The review revealed that copper tube manufacturing already incorporates a wide range of inspection and monitoring technologies. Industrial production lines employ nondestructive inspection systems such as eddy-current testing for surface defects, inline metrology systems for dimensional control, and atmosphere monitoring systems for annealing operations. At the same time, research studies, through numerical modeling, have improved the understanding of the underlying physical mechanisms governing deformation, tool wear, lubrication effects, corrosion initiation, and microstructural evolution during processing, and to some extent, the capabilities of inline quality assessment using data-driven methodologies. These findings demonstrate that, in most cases, the technological and knowledge gap is relatively short, while the same core challenges are still shared across industry and academia.
However, the analysis also revealed that quality control in SCTM remains largely organized around individual production stages, whether in industrial practice or advanced research. Monitoring systems and inspection procedures are typically designed to verify compliance with product specifications at specific points of the manufacturing chain. Because of this stage-wise structure, measurements obtained during inspection are rarely connected with the upstream process conditions that generated the observed deviations. Thus, defects or dimensional variations often become visible only after several processing stages, making it difficult to identify their origin and to prevent their formation early in production.
The review further highlights that several important sources of variability remain weakly monitored. The operational condition of machines and tools, as well as tube handling between production stages, can influence deformation symmetry, surface quality, and contamination levels, yet these aspects are not systematically incorporated into current quality control frameworks. When such factors are not accounted for, deviations detected during inspection may appear as unexplained variability within the process, limiting the potential for improvement.

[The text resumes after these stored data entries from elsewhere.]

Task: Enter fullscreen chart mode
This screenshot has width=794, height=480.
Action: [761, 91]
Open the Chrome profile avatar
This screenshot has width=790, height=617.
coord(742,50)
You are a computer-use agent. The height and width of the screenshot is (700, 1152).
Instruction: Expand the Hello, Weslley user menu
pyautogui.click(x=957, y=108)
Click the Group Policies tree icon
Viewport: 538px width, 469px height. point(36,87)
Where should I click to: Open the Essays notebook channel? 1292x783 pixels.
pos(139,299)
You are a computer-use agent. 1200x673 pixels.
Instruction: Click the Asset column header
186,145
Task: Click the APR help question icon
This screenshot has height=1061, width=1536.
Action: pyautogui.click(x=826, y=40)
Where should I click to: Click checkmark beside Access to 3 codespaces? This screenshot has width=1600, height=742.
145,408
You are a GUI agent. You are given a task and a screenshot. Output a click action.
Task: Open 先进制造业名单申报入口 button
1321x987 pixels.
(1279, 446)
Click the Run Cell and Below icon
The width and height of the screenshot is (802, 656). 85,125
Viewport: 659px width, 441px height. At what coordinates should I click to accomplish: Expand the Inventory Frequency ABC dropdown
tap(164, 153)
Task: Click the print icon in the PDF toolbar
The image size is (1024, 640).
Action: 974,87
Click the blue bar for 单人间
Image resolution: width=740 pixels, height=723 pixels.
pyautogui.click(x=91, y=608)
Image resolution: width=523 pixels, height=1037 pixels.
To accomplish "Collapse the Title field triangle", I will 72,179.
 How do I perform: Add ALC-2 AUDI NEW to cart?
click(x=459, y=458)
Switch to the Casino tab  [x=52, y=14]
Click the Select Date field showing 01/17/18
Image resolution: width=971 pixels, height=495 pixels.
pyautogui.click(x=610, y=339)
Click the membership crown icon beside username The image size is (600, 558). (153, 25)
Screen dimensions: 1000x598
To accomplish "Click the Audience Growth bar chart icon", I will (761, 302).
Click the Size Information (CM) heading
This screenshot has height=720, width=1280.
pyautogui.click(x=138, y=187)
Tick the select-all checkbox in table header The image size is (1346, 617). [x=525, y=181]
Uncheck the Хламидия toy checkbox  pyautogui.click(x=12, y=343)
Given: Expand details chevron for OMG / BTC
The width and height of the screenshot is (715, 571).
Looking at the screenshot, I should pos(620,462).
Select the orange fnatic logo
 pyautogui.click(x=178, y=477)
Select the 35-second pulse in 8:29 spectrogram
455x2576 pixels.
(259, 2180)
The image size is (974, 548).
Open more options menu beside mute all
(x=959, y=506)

Collectively, these findings indicate that the main challenge in SCTM quality control is not the absence of measurement technologies but rather the limited integration of process information across the manufacturing chain. Sensors, inspection systems, and modelling tools are often used independently, and the available data are rarely combined to provide a continuous view of how product quality evolves during production.
That said, the authors argue that digital manufacturing approaches offer an opportunity to address these integration challenges, drawing on early attempts primarily in other forming processes. By connecting process sensors, inspection data, and modelling tools within a common digital framework, it becomes possible to relate upstream process conditions to downstream product characteristics. Approaches such as soft sensors, data-driven models, and digital twin architectures could aid in estimating process states that cannot be directly measured during operation, including deformation asymmetry, tooling condition, and microstructural evolution during annealing.
The integration of such digital tools does not replace existing inspection systems but rather enhances their value by linking measurements obtained at different stages of the production chain. This integration can support earlier detection of process deviations, improved traceability of defect formation, and more effective control of product quality. In this context, the development of integrated digital monitoring frameworks represents a promising direction for advancing quality management in SCTM.